Она засмеялась и сквозь смех закончила:

— Точно все хотят, чтобы от всех слов осталось только одно — да! Ужасно весело!

— Вы спрашиваете, зачем мне нужно…

— Нет, я понимаю; вы привыкли учить, и для вас уж необходимо, чтоб вам не мешали возражениями.

— Вовсе не так! — с огорчением воскликнул Полканов. — Я хочу вызвать у вас критику всего, что творится вокруг вас и в вашей душе.

— Зачем? — спросила она, наивно взглянув в его глаза.

— Боже мой! Как это — зачем? Чтобы вы умели проверять свои чувства, думы, поступки… чтобы разумно относились к жизни, к себе самой.

— Ну, это… должно быть, трудно! Проверять себя, критиковать себя… как это? Я ведь — одна… И что же… как же? надвое расколоться мне, что ли? Вот не понимаю! У вас выходит так, что правда только вам известна… Положим, это и у меня… и у всех..!. Но, значит, все и ошибаются! Потому что ведь вы говорите — правда одна для всех, да?.. А смотрите — какая красивая поляна!

Он смотрел, не возражая ей. В нём бушевало чувство недовольства собой.
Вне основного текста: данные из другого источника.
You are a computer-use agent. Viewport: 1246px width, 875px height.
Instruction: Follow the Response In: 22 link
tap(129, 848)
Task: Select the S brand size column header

Он привык считать глупыми людей, не соглашавшихся с ним; в лучшем случае он признавал их лишёнными способности развиться дальше той точки, на которой застыл их ум, — к таким людям он относился с презрением и жалостью. Но эта девушка не казалась ему глупой, не возбуждала его обычных чувств к оппонентам. Почему же это? Он отвечал себе:

«Несомненно только потому, что она подавляюще красива… Её дикие речи можно, пожалуй, не ставить в вину ей… они оригинальны, а оригинальность вообще встречается крайне редко, тем более в женщине».

Человек высокой культуры, он внешне относился к женщине, как к существу умственно равному, но в глубине души, как все мужчины, думал о женщине скептически и с иронией.

Они медленно шли по широкой, почти правильно круглой поляне. Дорога двумя чёрными линиями колеи резала её поперёк и снова скрывалась в лесу. Среди поляны стояла маленькая толпа стройных молодых берёзок, бросая кружевные тени на стебли скошенной травы. Недалеко от них склонился к земле полуразрушенный шалаш ветвей; внутри его виднелось сено, а на нём сидели две галки. Ипполиту они казались совершенно ненужными и нелепыми среди этой маленькой и красивой пустыни, окружённой со всех сторон тёмными стенами таинственно молчавшего леса. Галки боком смотрели на людей, шедших по дороге, и в их позах было что-то безбоязненное, уверенное, — точно они, сидя на шалаше, охраняли вход в него, сознавая это как свою обязанность.